Another very enjoyable and very typical Sunday puzzle from Virgilius, back in a benevolent mood (for me); a handful of anagrams, a homophone, and a lurker.

My favourite is 11a.

Don’t forget to follow BD’s instructions in red at the bottom of the hints!

As is usual for the weekend prize crosswords, a number of the more difficult clues have been selected and hints provided for them.

Most of the terms used in these hints are explained in the Glossary and examples are available by clicking on the entry under “See also”. Where the hint describes a construct as “usual” this means that more help can be found in The Usual Suspects, which gives a number of the elements commonly used in the wordplay. Another useful page is Wolves in Sheep’s Clothing, which features words with meanings that are not always immediately obvious.

A full review of this puzzle will be published after the closing date for submissions.

Some hints follow:

8a Run and catch returning lover (7)
The single letter indicating a score in cricket followed by a synonym for catch (a criminal) all reversed (returning).

11a What’s in store for those wanting to be upwardly mobile? (9)
An installation that assists shoppers to move between floors in a department store.

12a Something associated with a prayer, inspiring with reverence (5)
As (1,4), the first half of the title of a 1940’s song and film .

13a Material sent back for English novelist or American-born poet (5)
A thin cotton material reversed (sent back).
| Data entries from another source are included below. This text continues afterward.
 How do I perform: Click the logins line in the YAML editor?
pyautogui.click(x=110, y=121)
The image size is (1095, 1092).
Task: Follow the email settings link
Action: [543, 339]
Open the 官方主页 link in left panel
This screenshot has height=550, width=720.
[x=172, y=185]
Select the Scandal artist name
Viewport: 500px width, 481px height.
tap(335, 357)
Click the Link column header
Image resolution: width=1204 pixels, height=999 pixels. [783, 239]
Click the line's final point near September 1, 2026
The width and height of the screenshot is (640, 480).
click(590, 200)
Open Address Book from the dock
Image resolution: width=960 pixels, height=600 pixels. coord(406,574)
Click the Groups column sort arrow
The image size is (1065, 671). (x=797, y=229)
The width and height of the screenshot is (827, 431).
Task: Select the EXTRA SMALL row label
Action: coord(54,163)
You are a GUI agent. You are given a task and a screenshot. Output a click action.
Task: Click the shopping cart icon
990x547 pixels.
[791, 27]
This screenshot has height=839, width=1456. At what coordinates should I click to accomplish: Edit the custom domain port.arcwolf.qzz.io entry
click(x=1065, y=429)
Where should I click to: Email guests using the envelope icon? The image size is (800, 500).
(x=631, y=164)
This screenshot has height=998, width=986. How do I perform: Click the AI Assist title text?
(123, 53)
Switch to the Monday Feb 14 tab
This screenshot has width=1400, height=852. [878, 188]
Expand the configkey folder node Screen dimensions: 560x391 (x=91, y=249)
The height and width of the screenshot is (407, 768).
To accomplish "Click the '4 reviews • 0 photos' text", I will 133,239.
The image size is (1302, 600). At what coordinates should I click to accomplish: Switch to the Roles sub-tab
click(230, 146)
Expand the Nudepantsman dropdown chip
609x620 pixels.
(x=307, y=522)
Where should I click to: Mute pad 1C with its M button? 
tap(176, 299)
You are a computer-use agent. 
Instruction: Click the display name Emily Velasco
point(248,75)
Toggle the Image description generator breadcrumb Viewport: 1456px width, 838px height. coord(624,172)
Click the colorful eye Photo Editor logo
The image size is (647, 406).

17a Like people in Panama, men involved with erratic canal (7,8)
Anagram (involved with) of MEN ERRATIC CANAL. 

24a Moving protest that lasts more than four weeks (5)
One of the months of the year that is also a type of protest.

26a Instrument from band grabbed by excited chairman (9)
Anagram (excited) of the single letter that looks like a band and CHAIRMAN.

(Hands up all those who knew that Judith Durham (The Seekers) was such an accomplished pianist)

28a After short part of speech, are ready (7)
An abbreviated (short) form of a part of speech followed by ARE from the clue.


1d Each copy, namely carbon, included (6)
A three letter synonym for copy (imitate) containing (included) the two letter abbreviation for a Latin expression meaning namely and the chemical symbol for Carbon.

3d Without involving others, a learner goes after place to study in future (10)
The short form of a place of higher learning followed by a synonym for in (the) future, A from the clue, and the single letter for a learner.

7d Cow not left in marsh (8)
The type of marsh found in East Anglia containing (in) the opposite of left.

16d For toy, expend over pound, then object (9)
A three letter synonym for expend containing (over) the single letter used for pound followed by a synonym for object (item).

18d Couturier with a line in red (8)
A French fashion designer followed by A from the clue and the single letter for line.

20d Passing car, finally, on the inside, using horn piercingly (6)
A synonym for passing containing (on the inside) the last letter (finally of caR gives an occupational hazard for matadors – personally, I am not convinced that the synonym for passing is ‘good.’

23d Stole — punishment pronounced (4)
Homophone (pronounced) of a synonym for punishment is a synonym for stole (clothing).

25d Hard appearance that could be a shock (4)
Single letter for hard and a three letter synonym for appearance.

Could new readers please read the Welcome post and the FAQ before posting comments or asking questions about the site.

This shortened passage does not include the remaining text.